▶ **Assigned task**:
Repeat the listing below word for word, stopping after the line that contains "Task: Click the thumbs-up".

▶ **Supplied records**:
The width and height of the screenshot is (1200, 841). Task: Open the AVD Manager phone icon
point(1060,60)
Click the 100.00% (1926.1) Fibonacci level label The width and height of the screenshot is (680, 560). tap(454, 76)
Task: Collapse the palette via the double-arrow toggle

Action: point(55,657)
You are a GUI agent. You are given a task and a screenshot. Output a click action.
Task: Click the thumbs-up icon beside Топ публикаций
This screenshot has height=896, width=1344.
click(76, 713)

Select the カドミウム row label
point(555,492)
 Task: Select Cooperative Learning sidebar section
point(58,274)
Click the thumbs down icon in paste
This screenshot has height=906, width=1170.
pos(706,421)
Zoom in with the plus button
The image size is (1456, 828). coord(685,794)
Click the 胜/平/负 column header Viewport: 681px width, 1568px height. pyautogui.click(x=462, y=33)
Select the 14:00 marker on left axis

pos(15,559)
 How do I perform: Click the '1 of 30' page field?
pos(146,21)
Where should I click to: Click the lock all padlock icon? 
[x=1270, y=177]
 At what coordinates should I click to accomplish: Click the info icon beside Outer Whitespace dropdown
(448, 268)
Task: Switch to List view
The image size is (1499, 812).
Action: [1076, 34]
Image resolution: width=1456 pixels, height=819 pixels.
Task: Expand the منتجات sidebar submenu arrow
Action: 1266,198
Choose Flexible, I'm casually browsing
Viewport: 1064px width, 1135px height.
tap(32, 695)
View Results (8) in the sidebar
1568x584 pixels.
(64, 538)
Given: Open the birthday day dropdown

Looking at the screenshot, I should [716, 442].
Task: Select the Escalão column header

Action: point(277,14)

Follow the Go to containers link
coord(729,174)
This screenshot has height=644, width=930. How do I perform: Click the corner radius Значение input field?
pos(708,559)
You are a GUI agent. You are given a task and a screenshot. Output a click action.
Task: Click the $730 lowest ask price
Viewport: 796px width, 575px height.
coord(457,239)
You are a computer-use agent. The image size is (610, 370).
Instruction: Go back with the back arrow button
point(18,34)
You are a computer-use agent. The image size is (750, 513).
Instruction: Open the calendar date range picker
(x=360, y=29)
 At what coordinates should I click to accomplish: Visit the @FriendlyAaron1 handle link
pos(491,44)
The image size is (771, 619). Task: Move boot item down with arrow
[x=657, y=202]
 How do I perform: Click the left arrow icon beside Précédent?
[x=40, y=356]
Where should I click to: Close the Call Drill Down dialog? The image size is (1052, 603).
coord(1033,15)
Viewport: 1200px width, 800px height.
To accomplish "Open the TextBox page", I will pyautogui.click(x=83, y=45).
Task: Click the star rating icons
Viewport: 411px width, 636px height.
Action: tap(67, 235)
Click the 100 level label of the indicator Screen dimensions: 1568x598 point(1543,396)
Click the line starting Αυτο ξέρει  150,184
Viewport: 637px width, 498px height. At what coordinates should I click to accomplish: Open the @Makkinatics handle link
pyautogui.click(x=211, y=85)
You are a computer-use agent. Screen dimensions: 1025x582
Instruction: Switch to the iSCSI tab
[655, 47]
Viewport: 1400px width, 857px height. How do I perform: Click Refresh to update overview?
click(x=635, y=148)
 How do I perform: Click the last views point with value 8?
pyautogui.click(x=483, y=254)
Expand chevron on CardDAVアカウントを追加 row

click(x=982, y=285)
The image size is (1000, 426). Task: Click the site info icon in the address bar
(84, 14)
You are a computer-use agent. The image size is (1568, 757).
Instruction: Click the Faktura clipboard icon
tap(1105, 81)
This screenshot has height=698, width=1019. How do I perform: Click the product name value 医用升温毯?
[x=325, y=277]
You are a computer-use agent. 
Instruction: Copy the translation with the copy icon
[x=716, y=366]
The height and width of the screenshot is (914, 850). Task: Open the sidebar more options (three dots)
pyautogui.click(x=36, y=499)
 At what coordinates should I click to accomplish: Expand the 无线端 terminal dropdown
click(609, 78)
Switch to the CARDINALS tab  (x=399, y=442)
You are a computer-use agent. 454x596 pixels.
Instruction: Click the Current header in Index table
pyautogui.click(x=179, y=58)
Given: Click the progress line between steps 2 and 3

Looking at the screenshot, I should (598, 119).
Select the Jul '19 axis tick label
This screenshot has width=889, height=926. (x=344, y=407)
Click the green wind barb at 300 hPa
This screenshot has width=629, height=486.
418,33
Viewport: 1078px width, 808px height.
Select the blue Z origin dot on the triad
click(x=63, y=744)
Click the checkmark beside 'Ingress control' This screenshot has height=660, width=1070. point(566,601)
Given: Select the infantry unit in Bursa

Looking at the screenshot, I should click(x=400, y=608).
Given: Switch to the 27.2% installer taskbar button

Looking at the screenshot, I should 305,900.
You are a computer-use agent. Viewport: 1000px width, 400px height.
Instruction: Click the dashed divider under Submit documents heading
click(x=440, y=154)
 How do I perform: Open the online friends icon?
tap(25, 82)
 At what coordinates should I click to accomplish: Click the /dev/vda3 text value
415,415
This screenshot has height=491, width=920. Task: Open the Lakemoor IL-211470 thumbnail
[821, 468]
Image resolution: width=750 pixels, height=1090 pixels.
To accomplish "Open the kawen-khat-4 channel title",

▶ **Completed exercise**:
The width and height of the screenshot is (1200, 841). Task: Open the AVD Manager phone icon
point(1060,60)
Click the 100.00% (1926.1) Fibonacci level label The width and height of the screenshot is (680, 560). tap(454, 76)
Task: Collapse the palette via the double-arrow toggle

Action: point(55,657)
You are a GUI agent. You are given a task and a screenshot. Output a click action.
Task: Click the thumbs-up icon beside Топ публикаций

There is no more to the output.